Conference organisers Jing Hu and Brent Ho from the Stabi, and Shih-Pei Chen and Dagmar Schäfer from the Max Planck Institute for the History of Science (MPIWG), set the stage for an enriching exchange of ideas and knowledge. The diversity of topics covered was impressive – from the more established digital resources and research tools to AI applications in historical research – the sessions provided a comprehensive overview of the current state and future directions of the field.

There were so many excellent presentations – and I often wished I could clone myself to attend parallel sessions! As expected, there was much focus on working with AI – machine learning and generative AI – and their potential in historical and humanities research. AI technologies offer powerful tools for data analysis and pattern recognition, and can significantly enhance research capabilities.

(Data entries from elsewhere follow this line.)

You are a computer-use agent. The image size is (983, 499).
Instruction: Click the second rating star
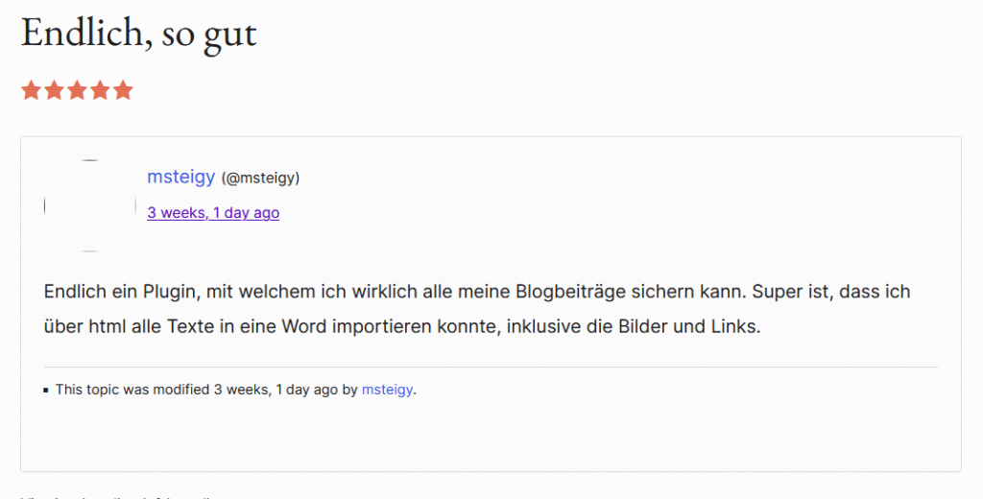coord(54,91)
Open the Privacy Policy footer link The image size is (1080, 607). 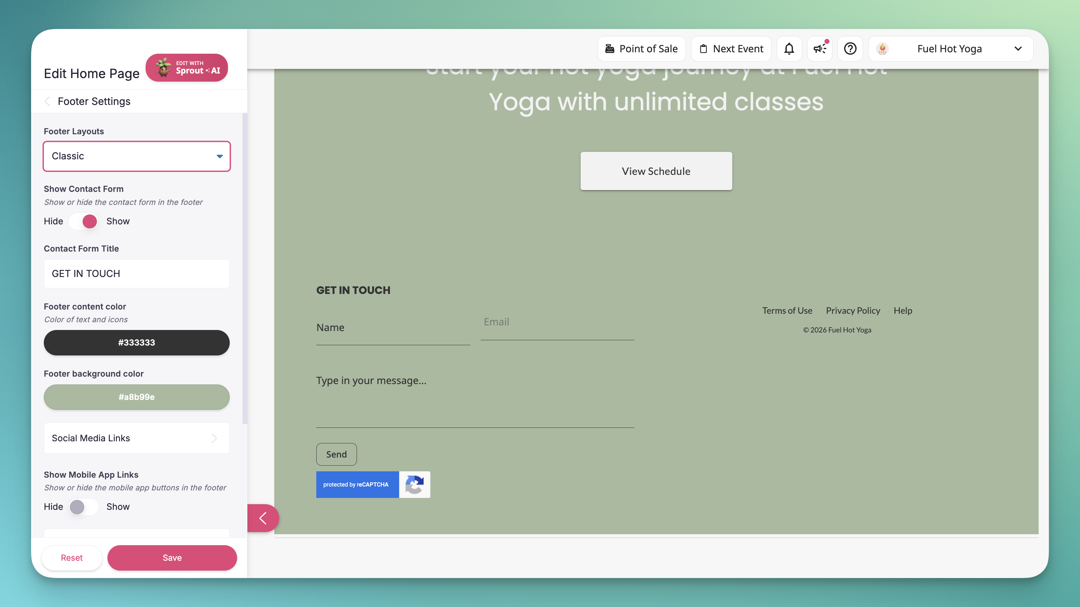(853, 311)

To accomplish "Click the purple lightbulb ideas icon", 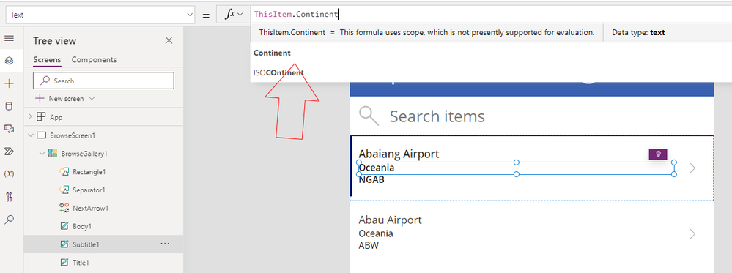I will tap(658, 154).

Damian Mandzunowski (Heidelberg University) talked about using AI to extract and analyse information from Chinese Comics
Damian Mandzunowski (Heidelberg University) talked about using AI to extract and analyse information from Chinese Comics
 
Shaojian Li (Renmin University of China) looked into automating the classification of pattern images using deep learning
Shaojian Li (Renmin University of China) looked into automating the classification of pattern images using deep learning

One notable session was "Reflections on Deep Learning & Generative AI," chaired by Brent Ho and discussed by Clemens Neudecker. The roundtable highlighted the evolving role of AI in humanities research. Calvin Yeh from MPIWG discussed AI's potential to augment, rather than just automate, research processes. He shared intriguing examples of using AI tools like ChatGPT to simulate group discussions and suggest research actions. Hongsu Wang from Harvard University presented on the use of Large Language Models and traditional Transformers in the China Biographical Database (CBDB) project, demonstrating the effectiveness of these models in data extraction and standardisation.

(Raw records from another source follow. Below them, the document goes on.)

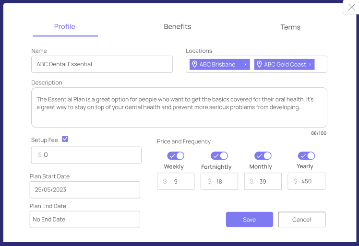Switch off the Monthly pricing toggle
The width and height of the screenshot is (359, 246).
263,156
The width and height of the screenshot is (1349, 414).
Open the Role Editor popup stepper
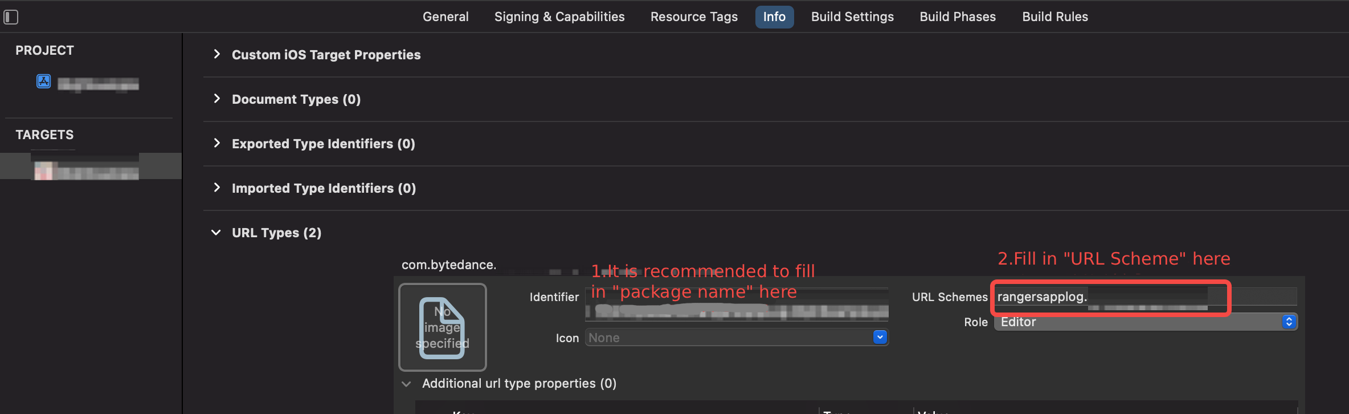[1289, 322]
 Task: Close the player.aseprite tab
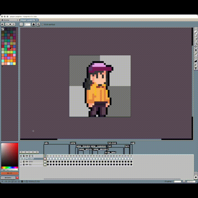37,20
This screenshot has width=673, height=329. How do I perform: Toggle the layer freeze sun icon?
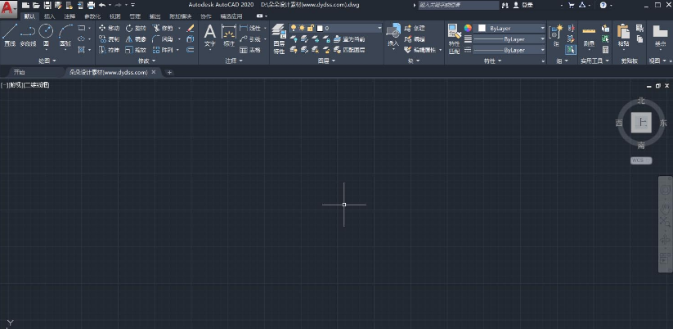[x=302, y=28]
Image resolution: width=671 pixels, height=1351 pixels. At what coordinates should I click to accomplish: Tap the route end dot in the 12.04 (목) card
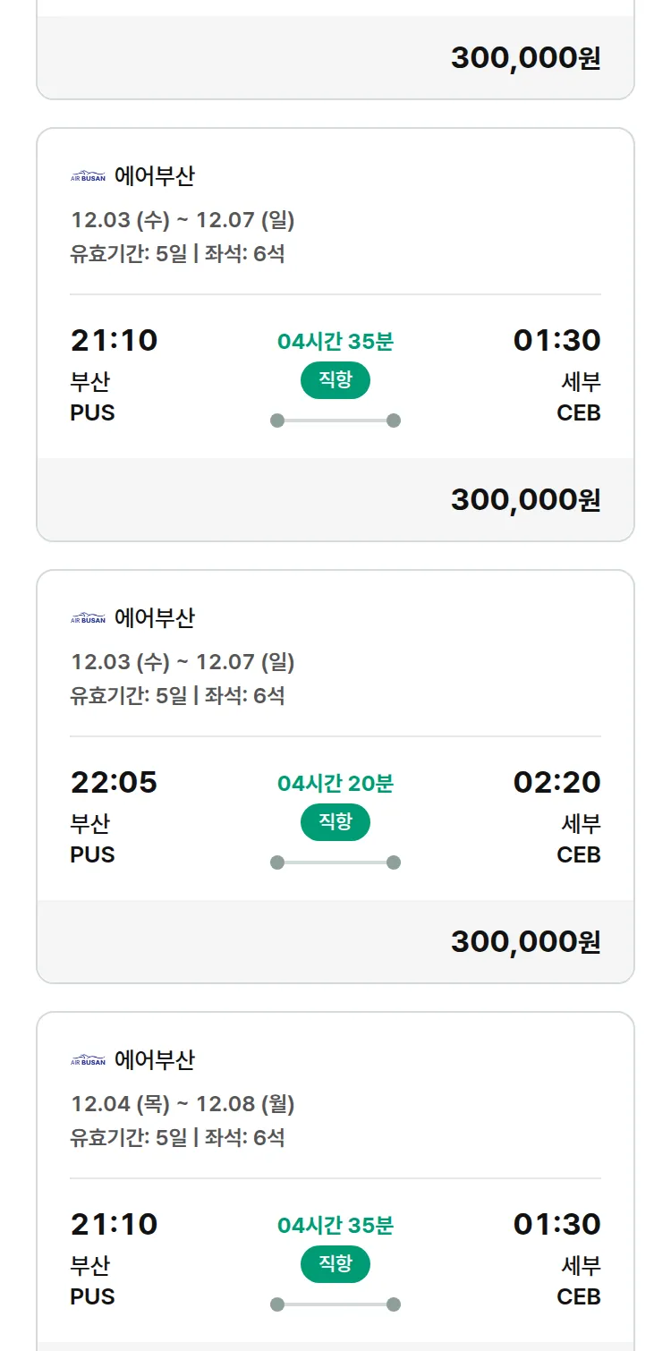pos(394,1304)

Calvin Yeh (MPIWG) discussed AI for “Augmentation, not only Automation” and experimented with ChatGPT discussing a research approach, designing a research process and simulating a group discussion
Calvin Yeh (MPIWG) discussed AI for “Augmentation, not only Automation” and experimented with ChatGPT discussing a research approach, designing a research process and simulating a group discussion
 
Hongsu Wang (Harvard University) talked about extracting and standardising data using LLMs and traditional Transformers in the CBDB project – here showcasing Jeffrey Tharsen’s research to create a network graph using a prompt in ChatGPT
Hongsu Wang (Harvard University) talked about extracting and standardising data using LLMs and traditional Transformers in the CBDB project – here showcasing Jeffrey Tharsen’s research to create a network graph using a prompt in ChatGPT

 

Exploring the Stabi

Our group tour in the Stabi was a personal highlight for me. This historic library, part of the Prussian Cultural Heritage Foundation, is renowned for its extensive collections and commitment to making digitised materials publicly accessible. The library operates from two major public sites – Haus Unter Den Linden and Haus Potsdamer Straße. Tours of both locations were available, but I chose to explore the more recent building, designed by Hans Scharoun and located in the Kulturforum on Potsdamer Straße in West Berlin – the history and architecture of which is fascinating.

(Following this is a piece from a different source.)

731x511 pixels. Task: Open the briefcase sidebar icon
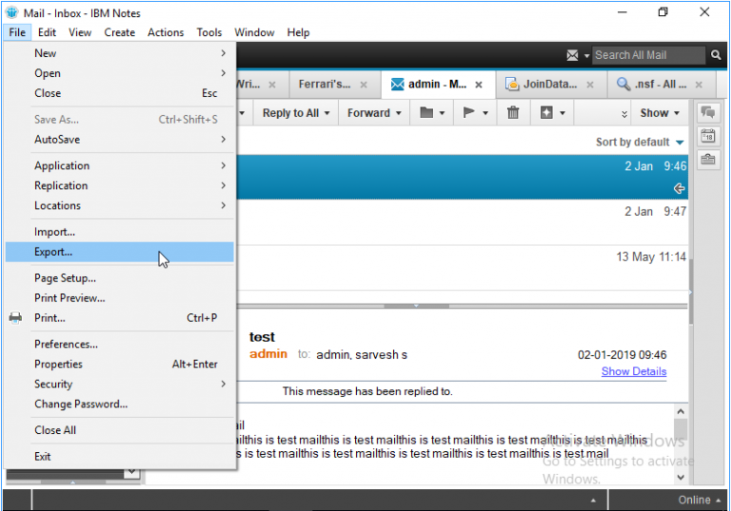click(708, 159)
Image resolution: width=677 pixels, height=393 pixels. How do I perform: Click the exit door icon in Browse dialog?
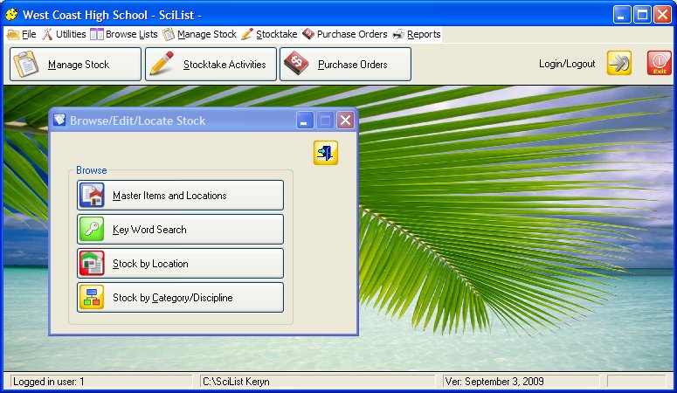[326, 153]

A group of the conference delegates enjoying the tour of SBB’s Haus Potsdamer Straße
A group of the conference delegates enjoying the tour of SBB’s Haus Potsdamer Straße

I really enjoyed catching up with old colleagues and making new connections with fellow scholars passionate about East Asian digital humanities!

To conclude

In conclusion, the Charting European D-SEA Conference at the Stabi was an enriching experience, providing deep insights into the integration of digital methods in East Asian studies. It provided valuable insights into the advancements in digital scholarship and allowed me to connect with a global community of scholars. The combination of traditional and more recent digital practices, coupled with the forward-looking discussions on AI and deep learning, made this conference a significant milestone in the field. I look forward to seeing how these conversations evolve and contribute to the broader landscape of digital humanities.